==== EXCERPTED PASSAGE ====

Drug czar Gil Kerlikowske offered a correction on Friday to the erroneous comments he made regarding marijuana’s medical value. His new statement, however, is nearly as problematic as the old.
Sometimes you make a mistake and you work very hard to correct it. That happens. I should’ve clearly said ’smoked’ marijuana and then gone on to say that this is clearly a question that should be answered by the medical community.
Kerlikowske continued, saying, “The FDA has not determined that smoked marijuana has a [medical] value.”
While it’s refreshing to see a drug czar who is capable of admitting a mistake, his new statement still falls short of an honest assessment of marijuana’s medical value. The FDA’s position on medical marijuana (which is derived from a statement the agency released in 2006) is largely political and was rejected by the medical community following its release. The FDA ignored the government’s own report, published by the Institute of Medicine in 1999, which states, “there are some limited circumstances in which we recommend smoking marijuana for medical uses.”

==== DATA UNDER STUDY ====

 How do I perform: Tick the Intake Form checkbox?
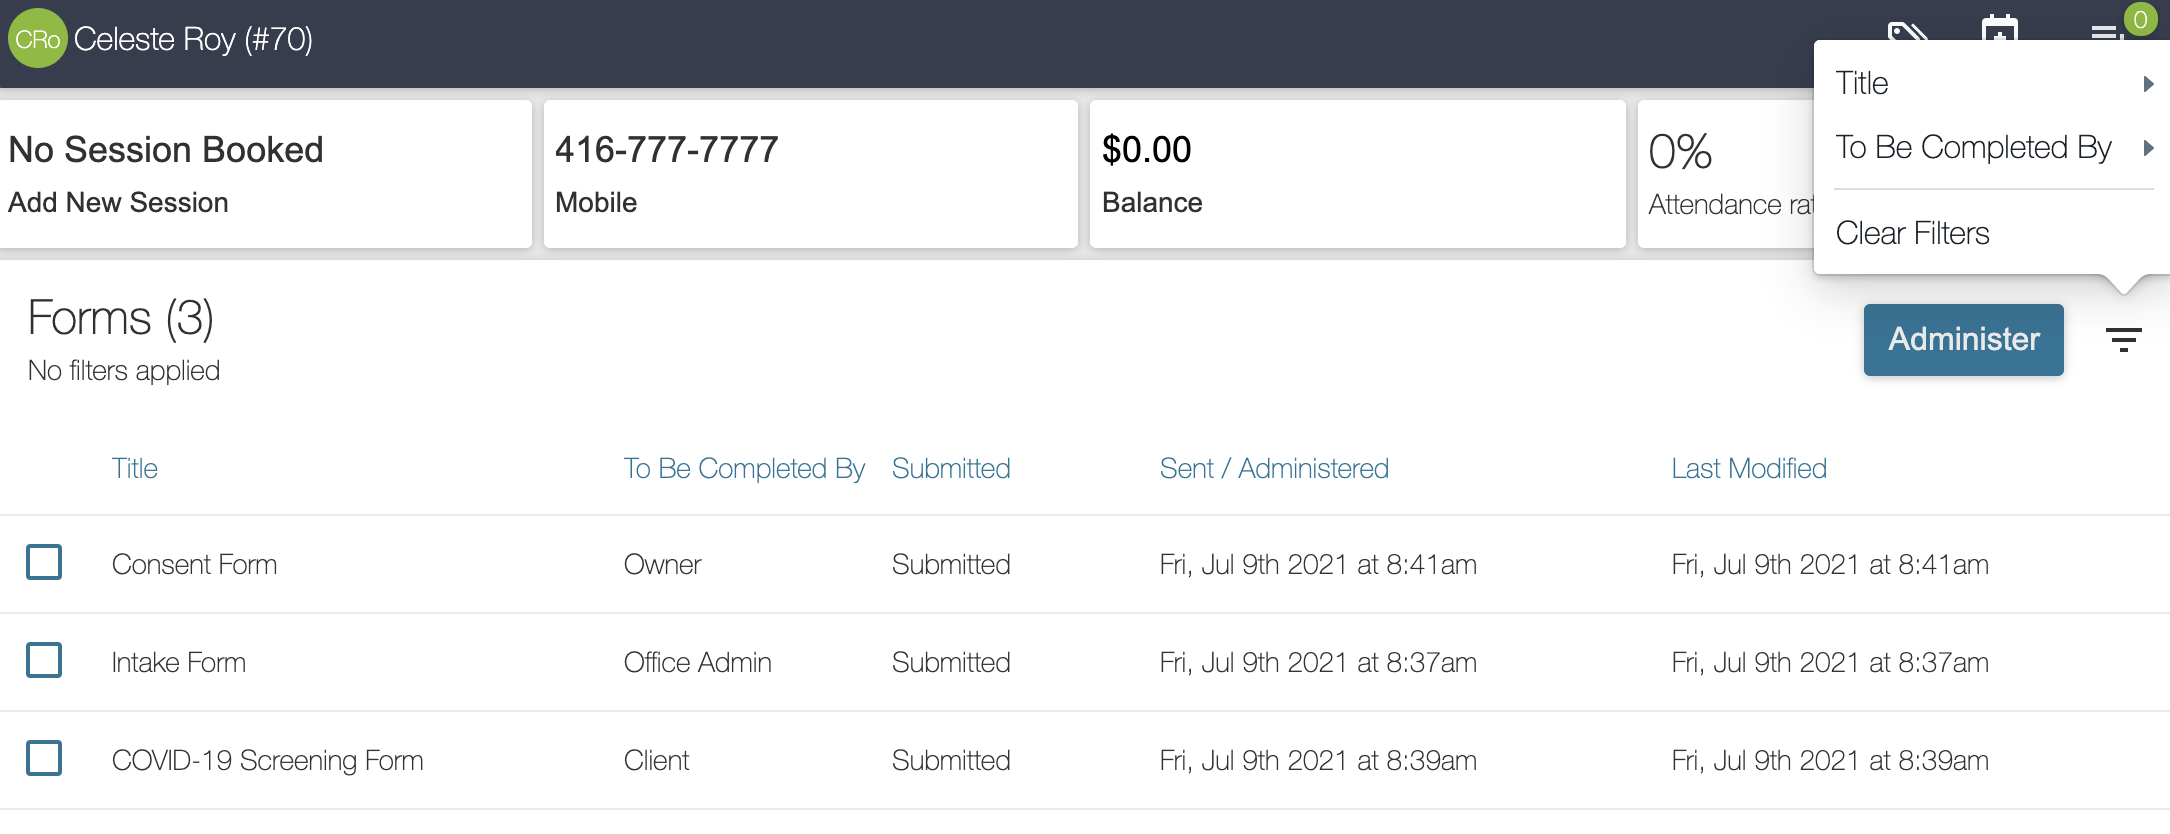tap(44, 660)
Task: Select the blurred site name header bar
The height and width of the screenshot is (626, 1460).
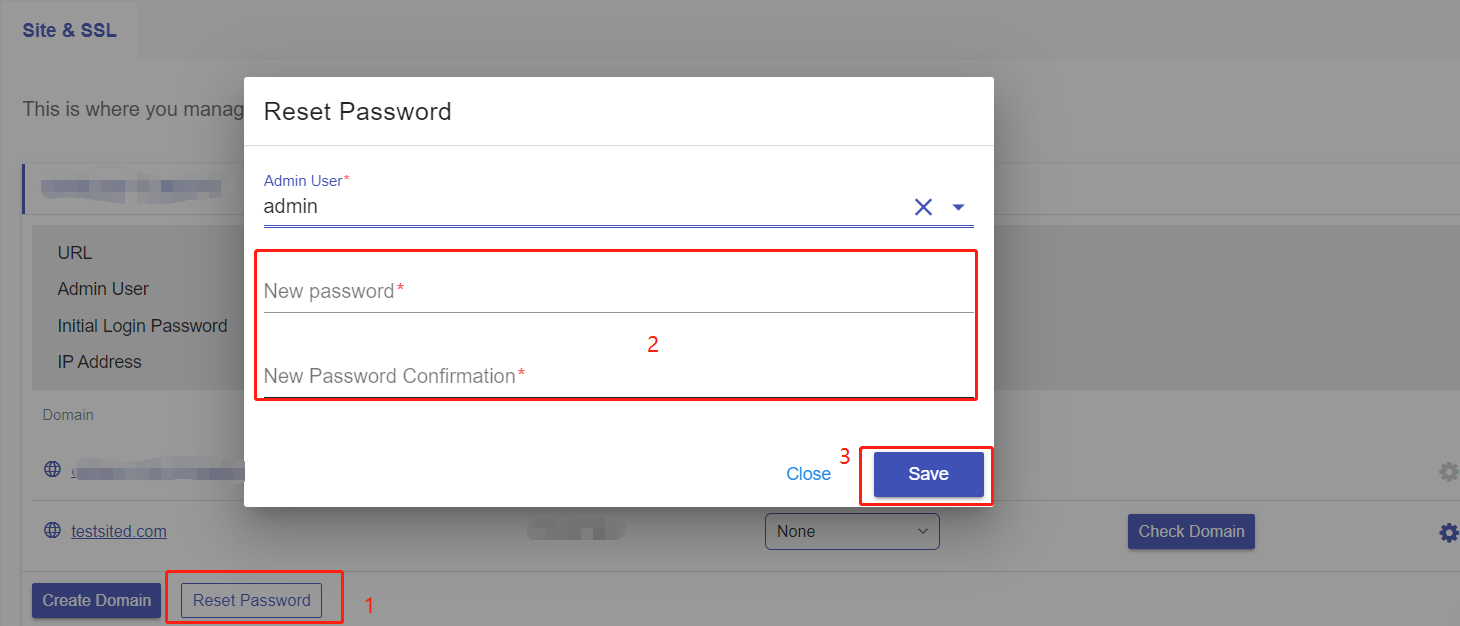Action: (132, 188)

====
==== DATA UNDER STUDY ====

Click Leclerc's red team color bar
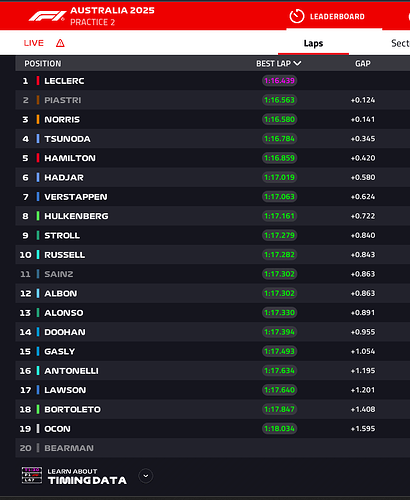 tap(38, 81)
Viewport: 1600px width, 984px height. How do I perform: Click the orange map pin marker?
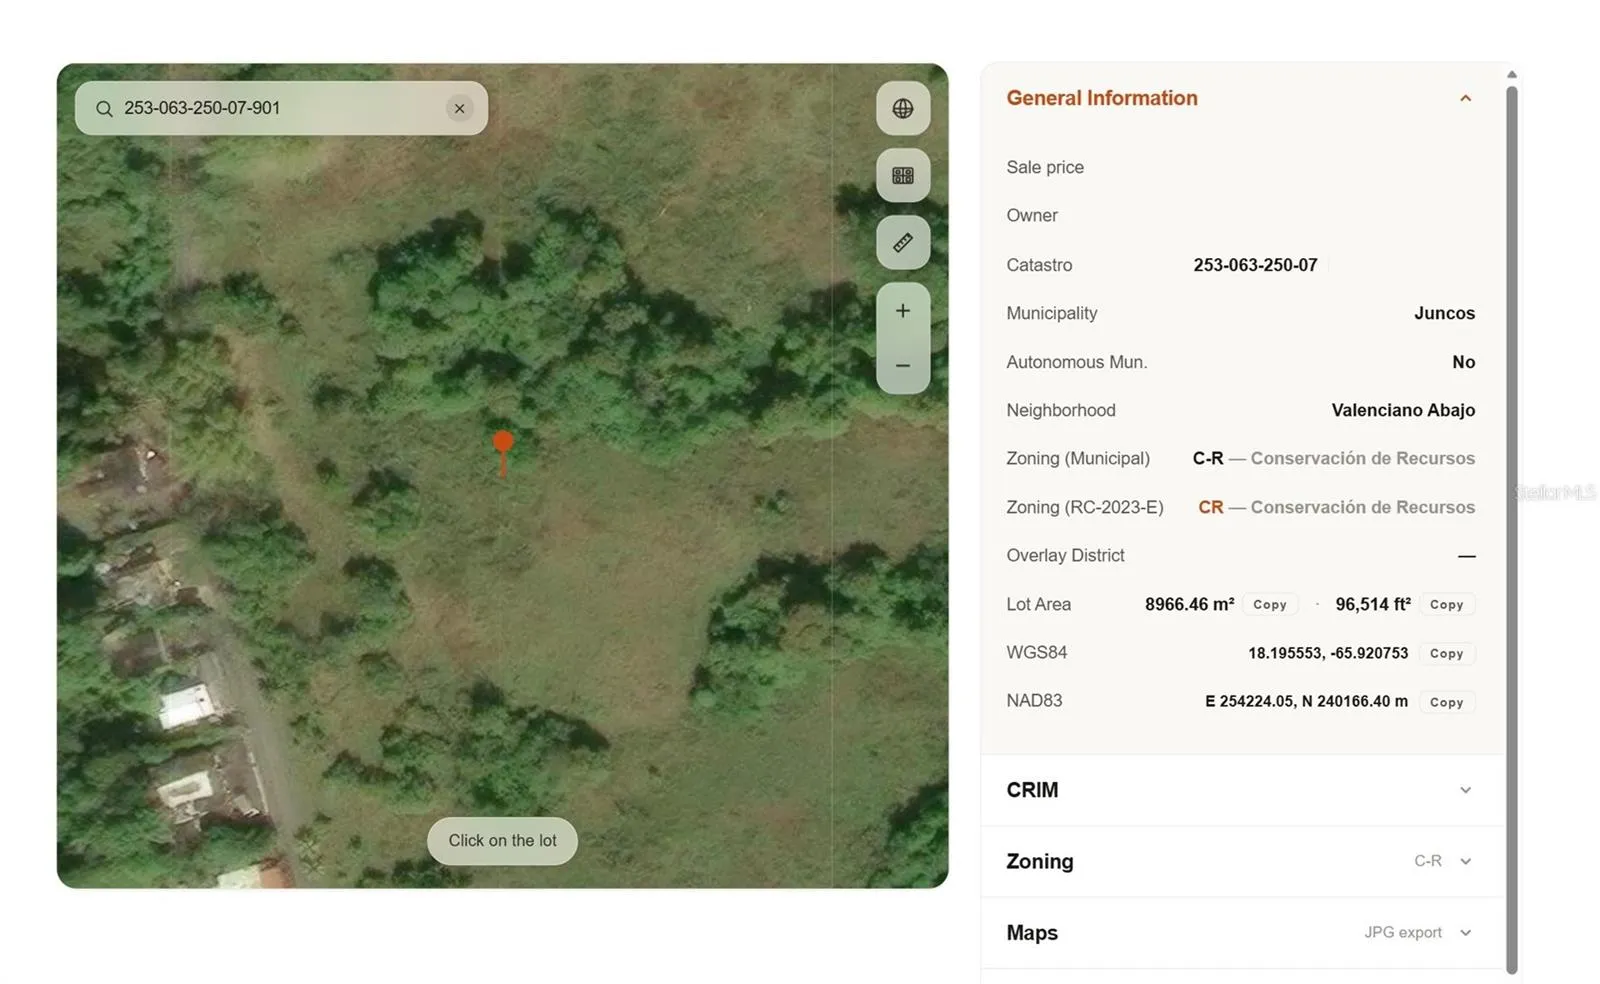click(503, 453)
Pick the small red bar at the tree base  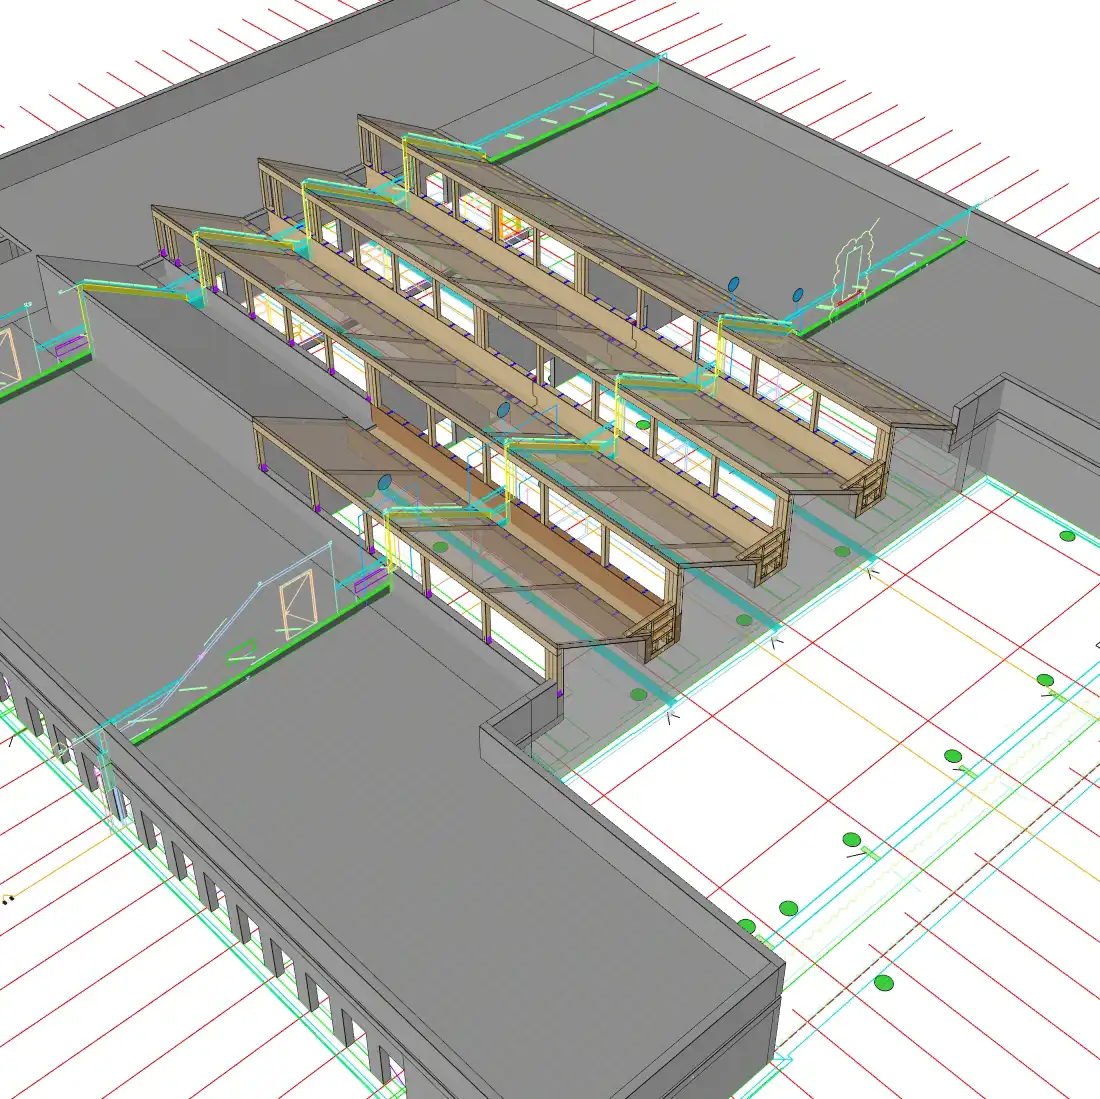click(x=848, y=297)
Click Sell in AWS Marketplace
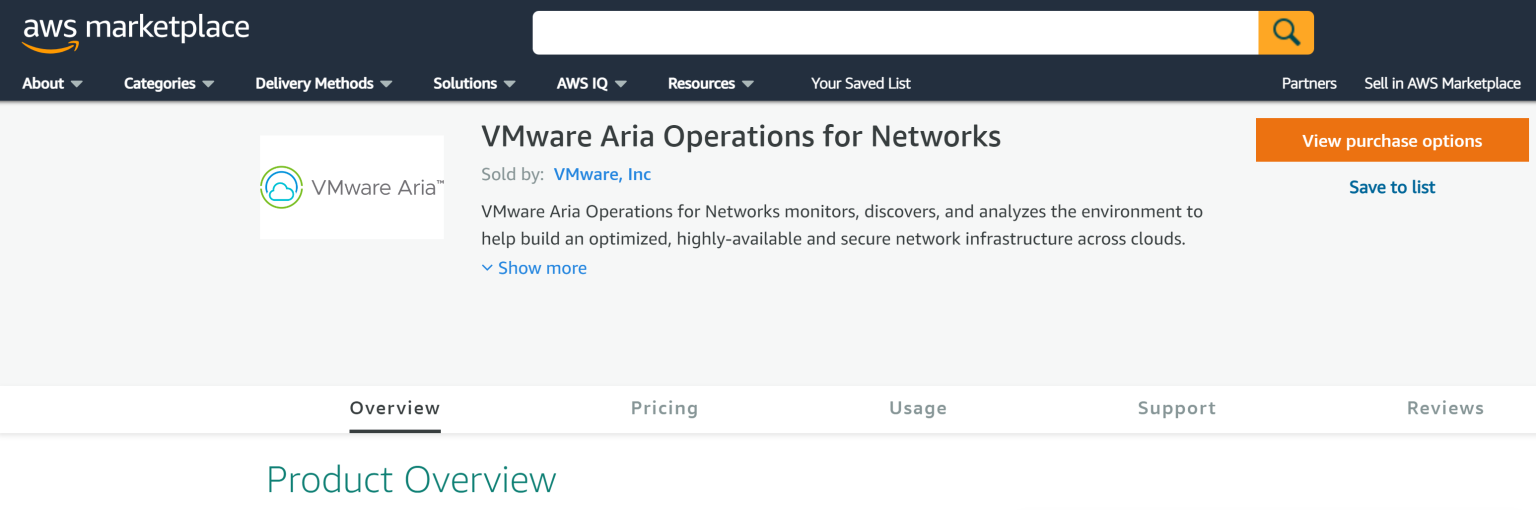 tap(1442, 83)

====
==== DATA UNDER STUDY ====

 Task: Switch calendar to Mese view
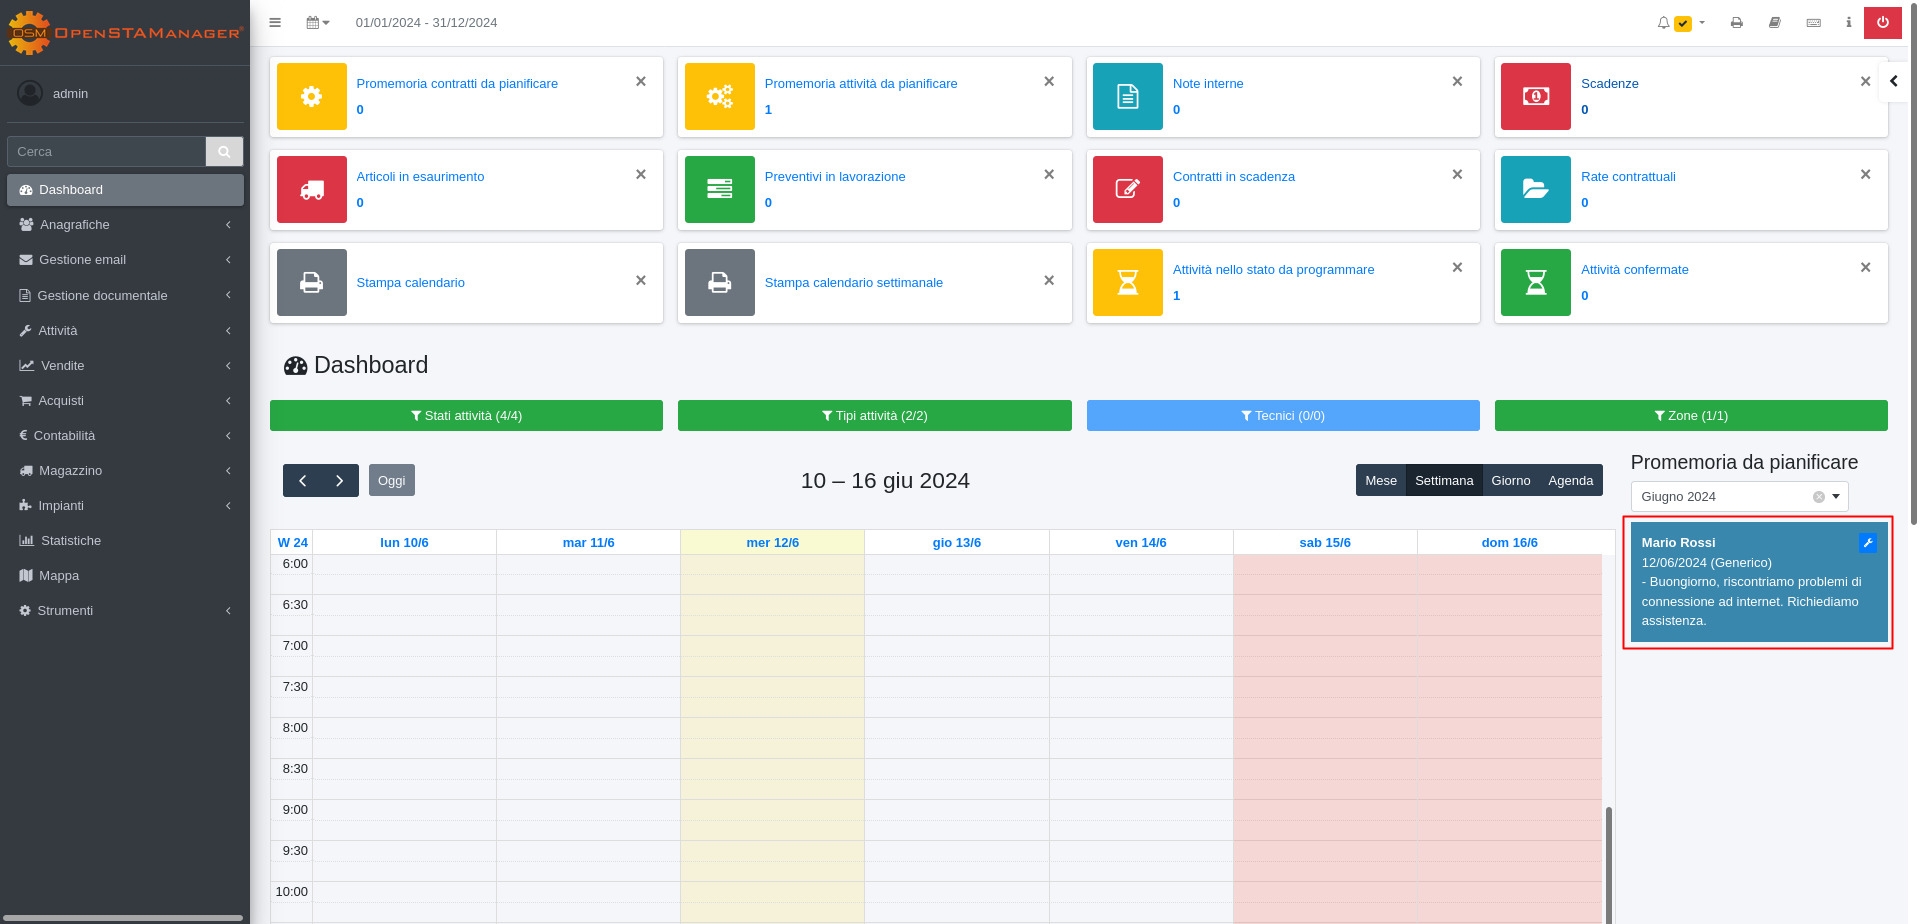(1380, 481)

====

WORK INSTRUCTION A.
According to the passage on the drug czar's marijuana statement, in what year did the Institute of Medicine publish its report?
WORK INSTRUCTION B.
Translate this sentence from the passage on the drug czar's marijuana statement into Spanish: "Sometimes you make a mistake and you work very hard to correct it."
WORK INSTRUCTION C.
Carry the passage on the drug czar's marijuana statement forward from its last sentence.
Nothing in the lines matters here.

REPLY A.
1999

REPLY B.
A veces cometes un error y trabajas muy duro para corregirlo.

REPLY C.
Numerous studies have found specific medical uses for smoked marijuana, and some of the most interesting research has been done since the FDA released its statement in 2006. Several studies from the University of California, for example, have found that marijuana is highly effective at treating neuropathic pain, a type of nerve pain for which traditional pain medications are notoriously inadequate.
The drug czar’s correction falls short.